====== PROVIDED INFORMATION ======

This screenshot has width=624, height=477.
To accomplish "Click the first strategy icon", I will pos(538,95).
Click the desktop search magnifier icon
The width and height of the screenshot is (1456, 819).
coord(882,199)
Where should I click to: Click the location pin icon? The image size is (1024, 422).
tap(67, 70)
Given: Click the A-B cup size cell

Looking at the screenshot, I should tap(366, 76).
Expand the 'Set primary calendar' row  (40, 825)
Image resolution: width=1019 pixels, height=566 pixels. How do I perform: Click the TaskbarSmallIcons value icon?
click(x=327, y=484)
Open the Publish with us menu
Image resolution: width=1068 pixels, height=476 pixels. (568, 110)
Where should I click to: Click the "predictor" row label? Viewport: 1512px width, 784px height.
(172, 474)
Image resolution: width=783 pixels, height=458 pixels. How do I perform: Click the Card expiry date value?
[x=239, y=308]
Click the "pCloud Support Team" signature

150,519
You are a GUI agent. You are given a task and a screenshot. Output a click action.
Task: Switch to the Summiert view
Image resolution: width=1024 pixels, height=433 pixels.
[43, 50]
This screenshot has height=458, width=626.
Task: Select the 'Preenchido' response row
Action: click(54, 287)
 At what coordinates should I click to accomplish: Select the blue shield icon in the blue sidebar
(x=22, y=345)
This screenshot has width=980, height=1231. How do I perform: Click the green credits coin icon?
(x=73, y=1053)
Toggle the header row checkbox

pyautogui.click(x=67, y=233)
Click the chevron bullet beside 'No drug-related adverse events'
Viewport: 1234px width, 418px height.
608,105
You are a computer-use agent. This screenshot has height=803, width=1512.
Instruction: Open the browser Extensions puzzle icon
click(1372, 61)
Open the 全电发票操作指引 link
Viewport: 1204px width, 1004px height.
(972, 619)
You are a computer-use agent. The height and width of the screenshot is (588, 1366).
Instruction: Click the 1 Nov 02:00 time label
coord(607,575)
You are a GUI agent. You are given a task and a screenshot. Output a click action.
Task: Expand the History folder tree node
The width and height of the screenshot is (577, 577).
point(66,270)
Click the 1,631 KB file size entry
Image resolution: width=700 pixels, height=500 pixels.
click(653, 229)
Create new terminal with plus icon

======

Write down every line of the data above that includes the string "Expand".

Expand the 'Set primary calendar' row  (40, 825)
Task: Expand the History folder tree node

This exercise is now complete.